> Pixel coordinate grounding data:
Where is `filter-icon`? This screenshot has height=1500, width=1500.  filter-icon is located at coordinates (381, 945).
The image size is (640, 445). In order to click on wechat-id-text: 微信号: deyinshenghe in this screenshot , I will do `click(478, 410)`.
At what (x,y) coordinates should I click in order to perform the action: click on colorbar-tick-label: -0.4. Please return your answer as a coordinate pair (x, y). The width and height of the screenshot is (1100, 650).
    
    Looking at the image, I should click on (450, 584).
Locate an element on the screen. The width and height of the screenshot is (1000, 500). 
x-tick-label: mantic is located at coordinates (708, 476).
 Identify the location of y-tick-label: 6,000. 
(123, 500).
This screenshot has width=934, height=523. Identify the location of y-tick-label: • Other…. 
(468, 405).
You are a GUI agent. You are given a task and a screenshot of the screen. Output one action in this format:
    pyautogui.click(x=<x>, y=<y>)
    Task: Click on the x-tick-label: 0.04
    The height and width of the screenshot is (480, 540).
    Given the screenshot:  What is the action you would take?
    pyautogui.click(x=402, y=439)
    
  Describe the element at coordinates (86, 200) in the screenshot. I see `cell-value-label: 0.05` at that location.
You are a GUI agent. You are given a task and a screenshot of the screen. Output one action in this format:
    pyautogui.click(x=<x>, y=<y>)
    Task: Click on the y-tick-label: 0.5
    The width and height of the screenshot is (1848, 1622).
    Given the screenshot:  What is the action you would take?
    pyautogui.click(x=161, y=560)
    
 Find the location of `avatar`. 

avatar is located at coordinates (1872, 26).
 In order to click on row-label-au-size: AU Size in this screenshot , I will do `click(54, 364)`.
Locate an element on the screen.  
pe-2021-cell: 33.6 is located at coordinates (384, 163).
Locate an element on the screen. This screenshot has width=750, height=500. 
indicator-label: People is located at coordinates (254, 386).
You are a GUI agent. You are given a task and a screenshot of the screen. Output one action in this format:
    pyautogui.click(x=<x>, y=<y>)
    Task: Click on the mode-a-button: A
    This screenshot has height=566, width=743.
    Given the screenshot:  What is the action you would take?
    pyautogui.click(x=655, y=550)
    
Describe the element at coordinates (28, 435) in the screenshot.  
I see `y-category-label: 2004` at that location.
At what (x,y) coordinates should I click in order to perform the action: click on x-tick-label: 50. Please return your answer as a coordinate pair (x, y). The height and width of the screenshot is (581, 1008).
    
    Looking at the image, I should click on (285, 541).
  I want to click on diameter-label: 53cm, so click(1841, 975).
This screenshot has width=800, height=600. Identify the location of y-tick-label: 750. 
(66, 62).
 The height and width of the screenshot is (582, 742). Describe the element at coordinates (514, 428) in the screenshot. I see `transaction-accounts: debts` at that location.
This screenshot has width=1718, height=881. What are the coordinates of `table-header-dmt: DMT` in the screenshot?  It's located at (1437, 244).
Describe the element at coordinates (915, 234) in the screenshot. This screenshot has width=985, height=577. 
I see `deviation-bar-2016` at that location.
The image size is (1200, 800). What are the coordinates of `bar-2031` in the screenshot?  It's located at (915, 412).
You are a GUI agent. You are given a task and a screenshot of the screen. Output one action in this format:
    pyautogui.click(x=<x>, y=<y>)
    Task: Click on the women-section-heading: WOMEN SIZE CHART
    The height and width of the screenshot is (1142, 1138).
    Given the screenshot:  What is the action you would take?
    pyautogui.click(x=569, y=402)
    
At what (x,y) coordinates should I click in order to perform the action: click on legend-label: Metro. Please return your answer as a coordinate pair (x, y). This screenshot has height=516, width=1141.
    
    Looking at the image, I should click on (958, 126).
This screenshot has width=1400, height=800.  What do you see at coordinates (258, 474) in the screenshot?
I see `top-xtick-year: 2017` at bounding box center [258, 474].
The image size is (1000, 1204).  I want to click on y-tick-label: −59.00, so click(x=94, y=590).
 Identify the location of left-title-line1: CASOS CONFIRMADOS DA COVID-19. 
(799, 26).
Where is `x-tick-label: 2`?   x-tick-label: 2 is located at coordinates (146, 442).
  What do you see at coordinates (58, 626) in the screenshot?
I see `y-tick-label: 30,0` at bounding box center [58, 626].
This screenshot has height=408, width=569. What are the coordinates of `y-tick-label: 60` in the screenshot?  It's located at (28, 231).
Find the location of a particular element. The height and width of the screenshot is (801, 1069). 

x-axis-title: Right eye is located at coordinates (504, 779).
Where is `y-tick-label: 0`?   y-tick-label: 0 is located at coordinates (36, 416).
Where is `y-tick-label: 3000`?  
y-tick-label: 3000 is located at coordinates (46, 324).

> WHAT TO DO: Please print all of the items above again, character for character, without changing anything.

> RESPONSE FOR THIS EXERCISE:
Where is `filter-icon`? This screenshot has height=1500, width=1500.  filter-icon is located at coordinates (381, 945).
The image size is (640, 445). In order to click on wechat-id-text: 微信号: deyinshenghe in this screenshot , I will do `click(478, 410)`.
At what (x,y) coordinates should I click in order to perform the action: click on colorbar-tick-label: -0.4. Please return your answer as a coordinate pair (x, y). The width and height of the screenshot is (1100, 650).
    
    Looking at the image, I should click on (450, 584).
Locate an element on the screen. The width and height of the screenshot is (1000, 500). 
x-tick-label: mantic is located at coordinates (708, 476).
 Identify the location of y-tick-label: 6,000. 
(123, 500).
This screenshot has width=934, height=523. Identify the location of y-tick-label: • Other…. 
(468, 405).
You are a GUI agent. You are given a task and a screenshot of the screen. Output one action in this format:
    pyautogui.click(x=<x>, y=<y>)
    Task: Click on the x-tick-label: 0.04
    The height and width of the screenshot is (480, 540).
    Given the screenshot:  What is the action you would take?
    pyautogui.click(x=402, y=439)
    
  Describe the element at coordinates (86, 200) in the screenshot. I see `cell-value-label: 0.05` at that location.
You are a GUI agent. You are given a task and a screenshot of the screen. Output one action in this format:
    pyautogui.click(x=<x>, y=<y>)
    Task: Click on the y-tick-label: 0.5
    The width and height of the screenshot is (1848, 1622).
    Given the screenshot:  What is the action you would take?
    pyautogui.click(x=161, y=560)
    
 Find the location of `avatar`. 

avatar is located at coordinates (1872, 26).
 In order to click on row-label-au-size: AU Size in this screenshot , I will do `click(54, 364)`.
Locate an element on the screen.  
pe-2021-cell: 33.6 is located at coordinates (384, 163).
Locate an element on the screen. This screenshot has width=750, height=500. 
indicator-label: People is located at coordinates (254, 386).
You are a GUI agent. You are given a task and a screenshot of the screen. Output one action in this format:
    pyautogui.click(x=<x>, y=<y>)
    Task: Click on the mode-a-button: A
    This screenshot has height=566, width=743.
    Given the screenshot:  What is the action you would take?
    pyautogui.click(x=655, y=550)
    
Describe the element at coordinates (28, 435) in the screenshot.  
I see `y-category-label: 2004` at that location.
At what (x,y) coordinates should I click in order to perform the action: click on x-tick-label: 50. Please return your answer as a coordinate pair (x, y). The height and width of the screenshot is (581, 1008).
    
    Looking at the image, I should click on (285, 541).
  I want to click on diameter-label: 53cm, so click(1841, 975).
This screenshot has width=800, height=600. Identify the location of y-tick-label: 750. 
(66, 62).
 The height and width of the screenshot is (582, 742). Describe the element at coordinates (514, 428) in the screenshot. I see `transaction-accounts: debts` at that location.
This screenshot has width=1718, height=881. What are the coordinates of `table-header-dmt: DMT` in the screenshot?  It's located at (1437, 244).
Describe the element at coordinates (915, 234) in the screenshot. This screenshot has width=985, height=577. 
I see `deviation-bar-2016` at that location.
The image size is (1200, 800). What are the coordinates of `bar-2031` in the screenshot?  It's located at (915, 412).
You are a GUI agent. You are given a task and a screenshot of the screen. Output one action in this format:
    pyautogui.click(x=<x>, y=<y>)
    Task: Click on the women-section-heading: WOMEN SIZE CHART
    The height and width of the screenshot is (1142, 1138).
    Given the screenshot:  What is the action you would take?
    pyautogui.click(x=569, y=402)
    
At what (x,y) coordinates should I click in order to perform the action: click on legend-label: Metro. Please return your answer as a coordinate pair (x, y). This screenshot has height=516, width=1141.
    
    Looking at the image, I should click on (958, 126).
This screenshot has width=1400, height=800.  What do you see at coordinates (258, 474) in the screenshot?
I see `top-xtick-year: 2017` at bounding box center [258, 474].
The image size is (1000, 1204).  I want to click on y-tick-label: −59.00, so click(x=94, y=590).
 Identify the location of left-title-line1: CASOS CONFIRMADOS DA COVID-19. 
(799, 26).
Where is `x-tick-label: 2`?   x-tick-label: 2 is located at coordinates (146, 442).
  What do you see at coordinates (58, 626) in the screenshot?
I see `y-tick-label: 30,0` at bounding box center [58, 626].
This screenshot has height=408, width=569. What are the coordinates of `y-tick-label: 60` in the screenshot?  It's located at (28, 231).
Find the location of a particular element. The height and width of the screenshot is (801, 1069). 

x-axis-title: Right eye is located at coordinates (504, 779).
Where is `y-tick-label: 0`?   y-tick-label: 0 is located at coordinates (36, 416).
Where is `y-tick-label: 3000`?  
y-tick-label: 3000 is located at coordinates (46, 324).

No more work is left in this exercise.